Source records.
---------------

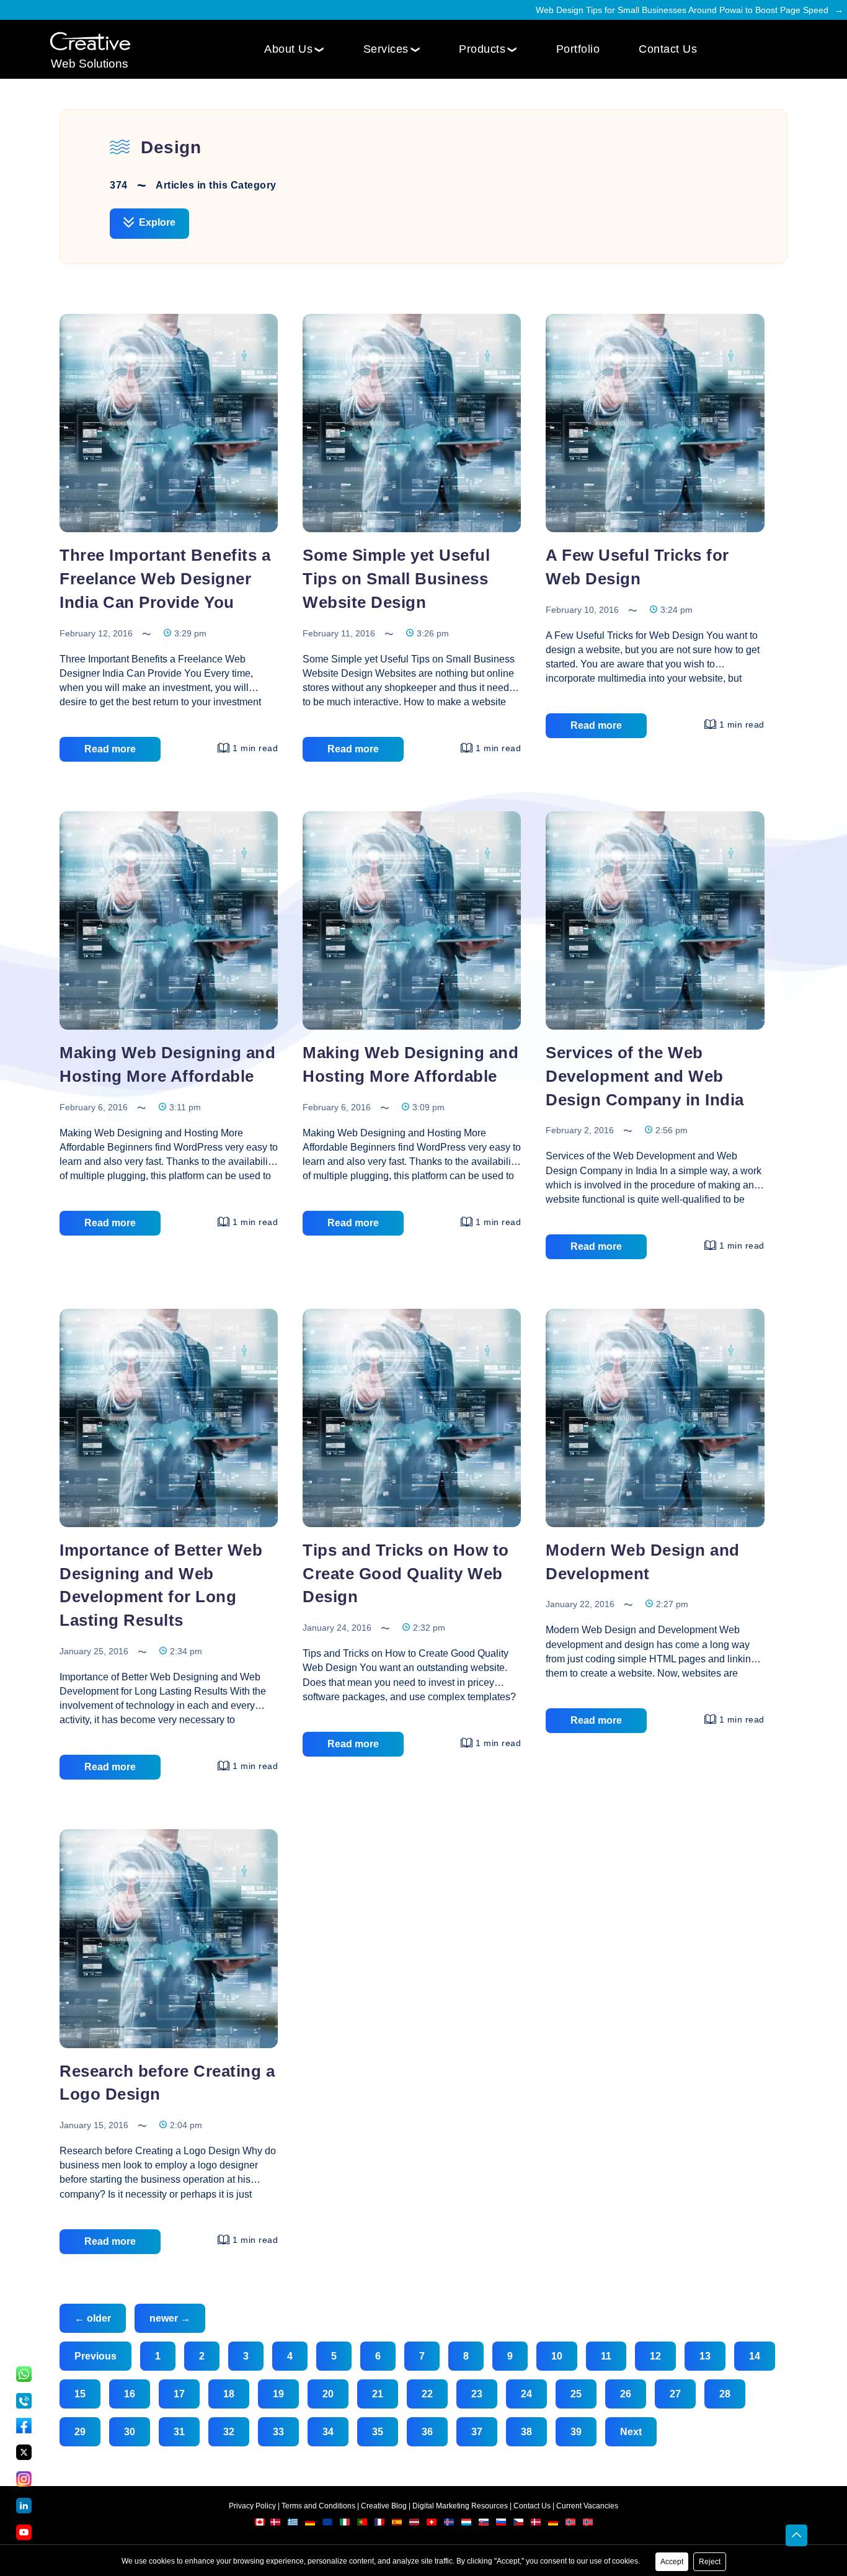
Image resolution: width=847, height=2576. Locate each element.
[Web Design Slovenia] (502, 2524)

---------------

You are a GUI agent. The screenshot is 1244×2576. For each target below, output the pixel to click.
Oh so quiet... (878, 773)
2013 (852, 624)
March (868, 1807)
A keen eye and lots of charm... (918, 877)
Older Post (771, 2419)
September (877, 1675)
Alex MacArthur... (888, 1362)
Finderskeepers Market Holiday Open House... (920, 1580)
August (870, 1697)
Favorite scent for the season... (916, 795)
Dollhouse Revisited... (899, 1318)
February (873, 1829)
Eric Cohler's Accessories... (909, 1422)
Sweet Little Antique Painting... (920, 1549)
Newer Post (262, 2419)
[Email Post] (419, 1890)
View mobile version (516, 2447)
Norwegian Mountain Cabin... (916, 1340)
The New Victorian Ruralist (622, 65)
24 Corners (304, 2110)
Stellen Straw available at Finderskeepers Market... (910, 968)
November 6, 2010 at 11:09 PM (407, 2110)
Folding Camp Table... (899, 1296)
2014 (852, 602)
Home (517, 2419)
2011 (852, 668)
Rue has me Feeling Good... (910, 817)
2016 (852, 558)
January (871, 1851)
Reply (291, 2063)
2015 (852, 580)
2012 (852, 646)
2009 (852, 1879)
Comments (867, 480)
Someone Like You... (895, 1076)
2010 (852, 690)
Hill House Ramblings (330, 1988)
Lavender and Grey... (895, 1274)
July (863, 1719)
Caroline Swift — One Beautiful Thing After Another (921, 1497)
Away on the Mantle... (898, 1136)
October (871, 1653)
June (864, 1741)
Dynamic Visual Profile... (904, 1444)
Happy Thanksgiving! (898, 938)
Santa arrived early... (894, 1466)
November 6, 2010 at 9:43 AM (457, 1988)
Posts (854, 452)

---------------

What the exercise asks.
The answer is the lines above between the line holding "Image resolution: width=847, height=2576." and the line holding "[Web Design Slovenia] (502, 2524)", inclusive, each written out exactly, and no others.

Exercise result.
Image resolution: width=847, height=2576. Locate each element.
[Web Design Slovenia] (502, 2524)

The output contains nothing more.